Start of RECORDS FOR THE EXERCISE

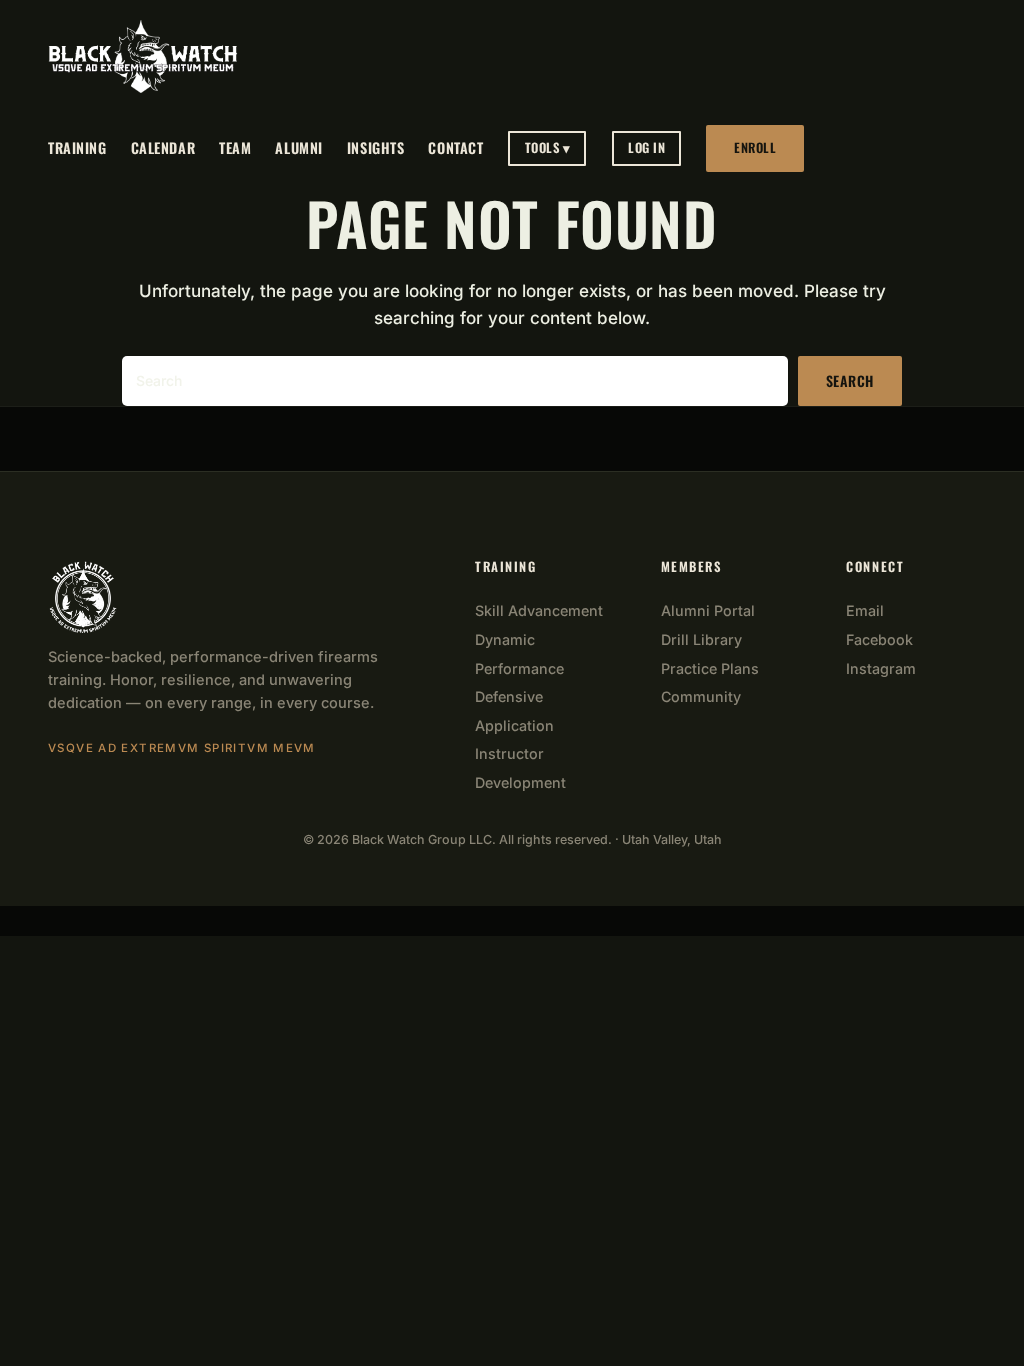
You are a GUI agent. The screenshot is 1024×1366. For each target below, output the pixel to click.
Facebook (879, 639)
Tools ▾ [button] (548, 147)
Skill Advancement (539, 610)
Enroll (755, 147)
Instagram (881, 668)
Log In (646, 147)
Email (865, 610)
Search (850, 380)
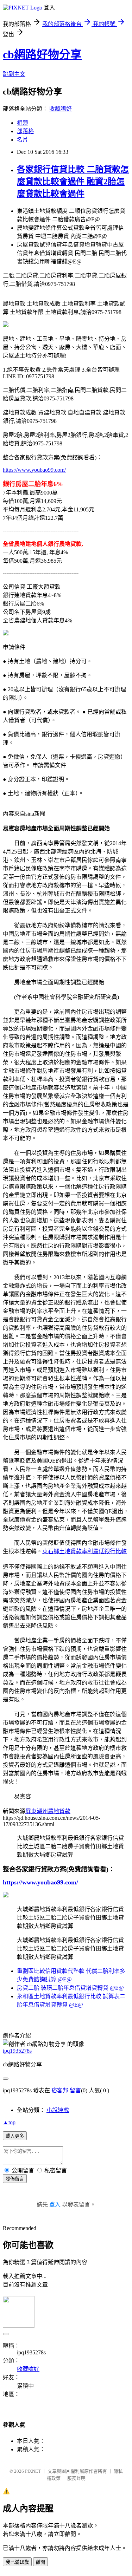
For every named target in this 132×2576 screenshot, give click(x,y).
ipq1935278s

End of RECORDS FOR THE EXERCISE

Leaving every picture out, return the lines from the one containing "Instagram (881, 668)" through the last line of the records exactly.

Instagram (881, 668)
Log In (646, 147)
Email (865, 610)
Search (850, 380)
For every named target in this 132×2576 screenshot, give click(x,y).
ipq1935278s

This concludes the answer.